» **WHAT TO DO**:
What you return must match the records character for character.

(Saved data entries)
----
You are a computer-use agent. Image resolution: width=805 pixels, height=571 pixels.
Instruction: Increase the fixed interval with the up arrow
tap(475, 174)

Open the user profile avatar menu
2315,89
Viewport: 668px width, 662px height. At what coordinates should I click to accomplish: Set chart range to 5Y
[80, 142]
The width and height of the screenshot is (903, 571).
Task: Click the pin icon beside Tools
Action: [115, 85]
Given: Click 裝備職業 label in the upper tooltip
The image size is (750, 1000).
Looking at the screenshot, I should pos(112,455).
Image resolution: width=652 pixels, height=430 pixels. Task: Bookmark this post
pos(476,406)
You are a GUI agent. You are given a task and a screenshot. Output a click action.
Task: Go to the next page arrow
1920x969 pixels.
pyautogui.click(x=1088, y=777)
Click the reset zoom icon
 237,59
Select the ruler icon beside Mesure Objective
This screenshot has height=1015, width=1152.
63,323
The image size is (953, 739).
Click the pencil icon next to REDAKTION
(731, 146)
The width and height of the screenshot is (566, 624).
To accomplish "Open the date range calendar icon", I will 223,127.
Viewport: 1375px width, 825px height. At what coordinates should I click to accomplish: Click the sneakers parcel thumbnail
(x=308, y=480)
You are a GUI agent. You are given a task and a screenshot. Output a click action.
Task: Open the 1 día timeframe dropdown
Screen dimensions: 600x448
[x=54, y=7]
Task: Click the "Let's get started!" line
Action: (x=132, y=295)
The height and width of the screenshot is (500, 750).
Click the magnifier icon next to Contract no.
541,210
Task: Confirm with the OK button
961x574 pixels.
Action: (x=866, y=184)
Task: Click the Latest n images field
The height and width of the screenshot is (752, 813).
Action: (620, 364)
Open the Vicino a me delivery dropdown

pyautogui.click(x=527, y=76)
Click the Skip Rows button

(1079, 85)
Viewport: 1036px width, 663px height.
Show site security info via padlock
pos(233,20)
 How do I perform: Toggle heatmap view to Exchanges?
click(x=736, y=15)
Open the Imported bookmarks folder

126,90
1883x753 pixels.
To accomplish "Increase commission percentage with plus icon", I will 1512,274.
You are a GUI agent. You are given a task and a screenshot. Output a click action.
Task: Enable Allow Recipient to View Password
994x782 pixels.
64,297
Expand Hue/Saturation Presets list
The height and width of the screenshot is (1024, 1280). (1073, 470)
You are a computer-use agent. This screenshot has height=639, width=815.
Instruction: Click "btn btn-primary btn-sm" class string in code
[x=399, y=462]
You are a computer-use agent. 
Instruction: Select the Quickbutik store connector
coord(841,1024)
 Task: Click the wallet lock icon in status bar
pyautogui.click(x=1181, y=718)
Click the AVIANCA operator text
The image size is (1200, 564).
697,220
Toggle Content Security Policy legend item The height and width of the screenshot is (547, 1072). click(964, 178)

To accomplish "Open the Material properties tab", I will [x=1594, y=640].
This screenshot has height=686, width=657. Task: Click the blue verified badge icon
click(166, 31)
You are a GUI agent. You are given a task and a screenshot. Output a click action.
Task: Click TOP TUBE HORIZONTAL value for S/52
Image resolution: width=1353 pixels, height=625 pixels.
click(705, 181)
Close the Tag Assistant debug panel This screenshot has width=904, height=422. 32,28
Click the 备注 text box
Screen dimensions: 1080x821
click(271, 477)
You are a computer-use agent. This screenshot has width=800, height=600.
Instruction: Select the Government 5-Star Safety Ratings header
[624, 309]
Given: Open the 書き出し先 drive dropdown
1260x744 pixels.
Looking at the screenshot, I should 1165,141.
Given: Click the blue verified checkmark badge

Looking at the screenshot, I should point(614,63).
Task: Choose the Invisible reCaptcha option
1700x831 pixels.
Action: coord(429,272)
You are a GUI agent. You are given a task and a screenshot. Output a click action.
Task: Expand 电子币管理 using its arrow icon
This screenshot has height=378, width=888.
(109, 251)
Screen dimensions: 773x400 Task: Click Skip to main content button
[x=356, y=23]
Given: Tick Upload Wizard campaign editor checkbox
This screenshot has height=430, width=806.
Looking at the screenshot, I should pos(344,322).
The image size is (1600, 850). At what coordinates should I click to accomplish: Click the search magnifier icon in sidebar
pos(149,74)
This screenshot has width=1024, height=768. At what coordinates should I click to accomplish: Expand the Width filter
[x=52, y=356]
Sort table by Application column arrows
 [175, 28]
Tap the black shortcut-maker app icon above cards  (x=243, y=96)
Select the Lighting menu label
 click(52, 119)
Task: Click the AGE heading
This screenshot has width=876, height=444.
----
» **TASK RESPONSE**:
You are a computer-use agent. Image resolution: width=805 pixels, height=571 pixels.
Instruction: Increase the fixed interval with the up arrow
tap(475, 174)

Open the user profile avatar menu
2315,89
Viewport: 668px width, 662px height. At what coordinates should I click to accomplish: Set chart range to 5Y
[80, 142]
The width and height of the screenshot is (903, 571).
Task: Click the pin icon beside Tools
Action: [115, 85]
Given: Click 裝備職業 label in the upper tooltip
The image size is (750, 1000).
Looking at the screenshot, I should pos(112,455).
Image resolution: width=652 pixels, height=430 pixels. Task: Bookmark this post
pos(476,406)
You are a GUI agent. You are given a task and a screenshot. Output a click action.
Task: Go to the next page arrow
1920x969 pixels.
pyautogui.click(x=1088, y=777)
Click the reset zoom icon
 237,59
Select the ruler icon beside Mesure Objective
This screenshot has height=1015, width=1152.
63,323
The image size is (953, 739).
Click the pencil icon next to REDAKTION
(731, 146)
The width and height of the screenshot is (566, 624).
To accomplish "Open the date range calendar icon", I will 223,127.
Viewport: 1375px width, 825px height. At what coordinates should I click to accomplish: Click the sneakers parcel thumbnail
(x=308, y=480)
You are a GUI agent. You are given a task and a screenshot. Output a click action.
Task: Open the 1 día timeframe dropdown
Screen dimensions: 600x448
[x=54, y=7]
Task: Click the "Let's get started!" line
Action: (x=132, y=295)
The height and width of the screenshot is (500, 750).
Click the magnifier icon next to Contract no.
541,210
Task: Confirm with the OK button
961x574 pixels.
Action: (x=866, y=184)
Task: Click the Latest n images field
The height and width of the screenshot is (752, 813).
Action: (620, 364)
Open the Vicino a me delivery dropdown

pyautogui.click(x=527, y=76)
Click the Skip Rows button

(1079, 85)
Viewport: 1036px width, 663px height.
Show site security info via padlock
pos(233,20)
 How do I perform: Toggle heatmap view to Exchanges?
click(x=736, y=15)
Open the Imported bookmarks folder

126,90
1883x753 pixels.
To accomplish "Increase commission percentage with plus icon", I will 1512,274.
You are a GUI agent. You are given a task and a screenshot. Output a click action.
Task: Enable Allow Recipient to View Password
994x782 pixels.
64,297
Expand Hue/Saturation Presets list
The height and width of the screenshot is (1024, 1280). (1073, 470)
You are a computer-use agent. This screenshot has height=639, width=815.
Instruction: Click "btn btn-primary btn-sm" class string in code
[x=399, y=462]
You are a computer-use agent. 
Instruction: Select the Quickbutik store connector
coord(841,1024)
 Task: Click the wallet lock icon in status bar
pyautogui.click(x=1181, y=718)
Click the AVIANCA operator text
The image size is (1200, 564).
697,220
Toggle Content Security Policy legend item The height and width of the screenshot is (547, 1072). click(964, 178)

To accomplish "Open the Material properties tab", I will [x=1594, y=640].
This screenshot has height=686, width=657. Task: Click the blue verified badge icon
click(166, 31)
You are a GUI agent. You are given a task and a screenshot. Output a click action.
Task: Click TOP TUBE HORIZONTAL value for S/52
Image resolution: width=1353 pixels, height=625 pixels.
click(705, 181)
Close the Tag Assistant debug panel This screenshot has width=904, height=422. 32,28
Click the 备注 text box
Screen dimensions: 1080x821
click(271, 477)
You are a computer-use agent. This screenshot has width=800, height=600.
Instruction: Select the Government 5-Star Safety Ratings header
[624, 309]
Given: Open the 書き出し先 drive dropdown
1260x744 pixels.
Looking at the screenshot, I should 1165,141.
Given: Click the blue verified checkmark badge

Looking at the screenshot, I should point(614,63).
Task: Choose the Invisible reCaptcha option
1700x831 pixels.
Action: coord(429,272)
You are a GUI agent. You are given a task and a screenshot. Output a click action.
Task: Expand 电子币管理 using its arrow icon
This screenshot has height=378, width=888.
(109, 251)
Screen dimensions: 773x400 Task: Click Skip to main content button
[x=356, y=23]
Given: Tick Upload Wizard campaign editor checkbox
This screenshot has height=430, width=806.
Looking at the screenshot, I should pos(344,322).
The image size is (1600, 850). At what coordinates should I click to accomplish: Click the search magnifier icon in sidebar
pos(149,74)
This screenshot has width=1024, height=768. At what coordinates should I click to accomplish: Expand the Width filter
[x=52, y=356]
Sort table by Application column arrows
 [175, 28]
Tap the black shortcut-maker app icon above cards  (x=243, y=96)
Select the Lighting menu label
 click(52, 119)
Task: Click the AGE heading
This screenshot has width=876, height=444.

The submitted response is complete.